The sectors that concentrate this informality are not the most dynamic or the best paid. Among young men, commerce, construction, and industry prevail. Among women, commerce, teaching, and domestic work, the latter with an informality rate of almost 77%. These are the same sectors that absorb labor without requiring credentials, but also without offering stability.
There is one statistic that particularly challenges those who think in terms of social mobility: 43% of young people from low-income neighborhoods worked for the first time before turning 15, and 90% of those jobs are informal. It is not a gateway to the formal system that later opens.
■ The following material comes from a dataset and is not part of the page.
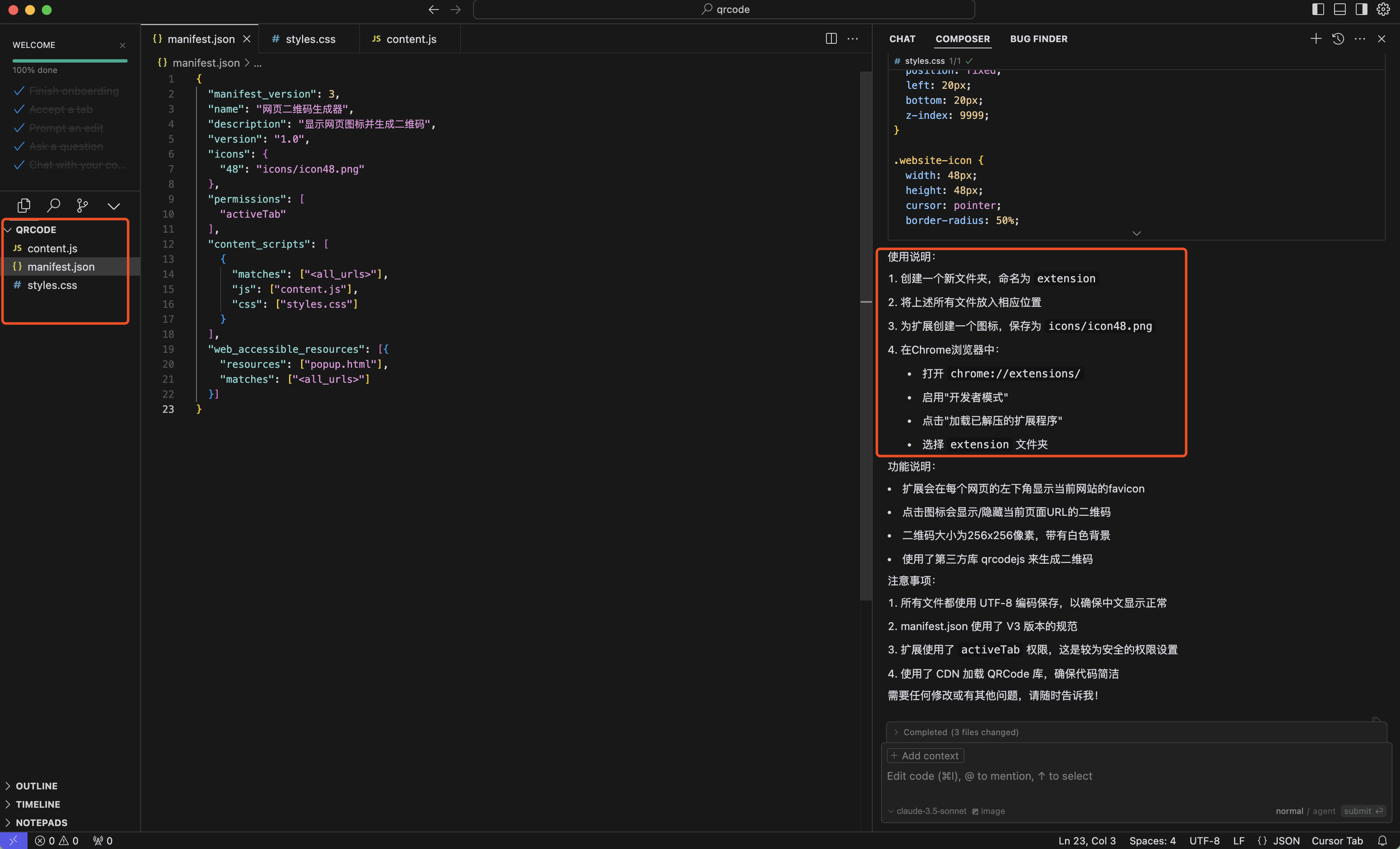The height and width of the screenshot is (849, 1400).
Task: Click the Explorer files icon
Action: pyautogui.click(x=24, y=205)

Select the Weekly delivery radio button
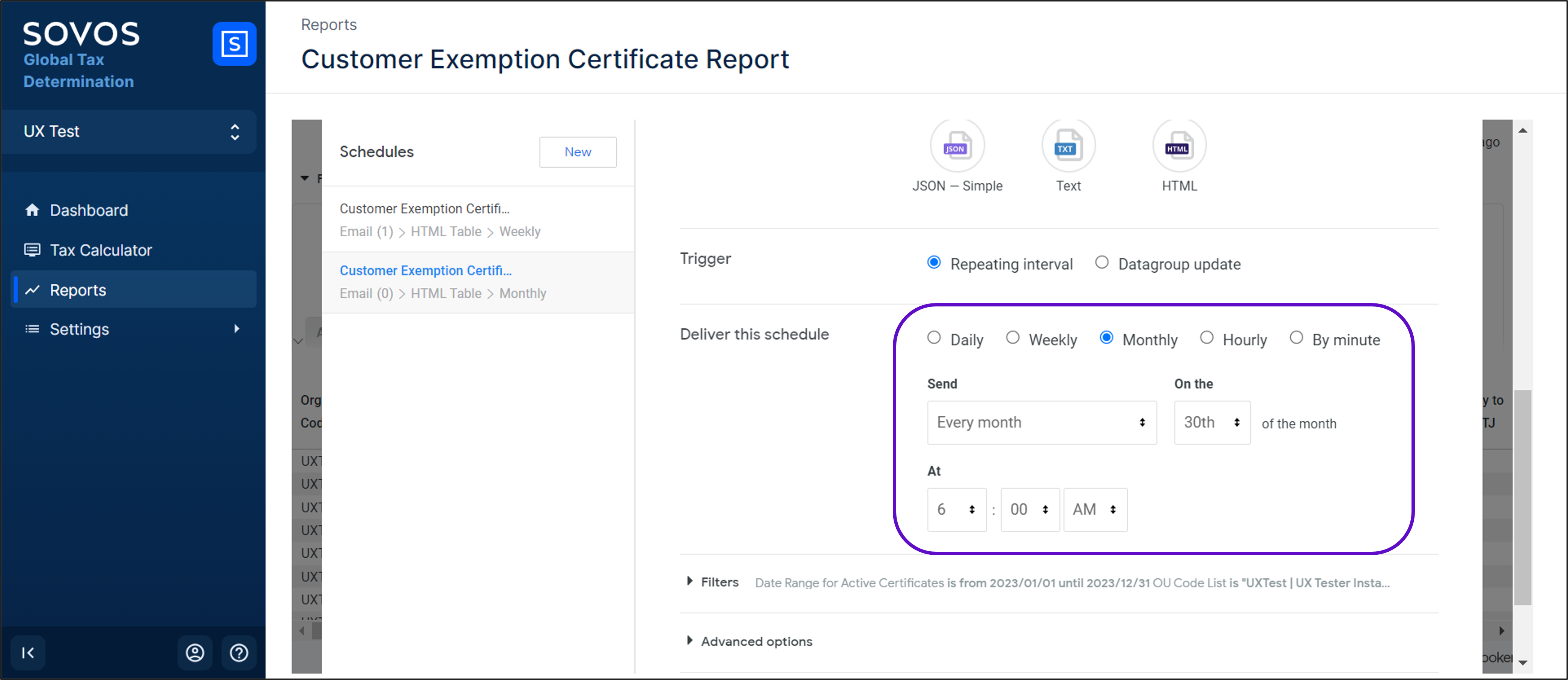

For many, informality is the only door that exists, and it leads nowhere.
The educational system does not compensate for this. According to Argentinos por la Educación, 90% of students do not finish high school on time. Unlike countries like Germany or Denmark, Argentina does not have a dual education system that combines technical training with practice in companies. The result is a huge gap between what the market demands and what young people can offer: according to IDEA, 94% of companies detect a deficit in both technical and social skills when hiring.
The paradox that emerges is uncomfortable: there are young people looking for work and companies that cannot find profiles. The problem is not just the number of jobs available, but the quality of those that exist and the almost non-existent bridges between school and the labor market.
What remains at the end of the day is a generation that is not outside the system due to laziness or lack of desire. They are outside because the system did not include them. And the question that no one seems to answer is how much longer this can last without political, social, and economic costs for everyone.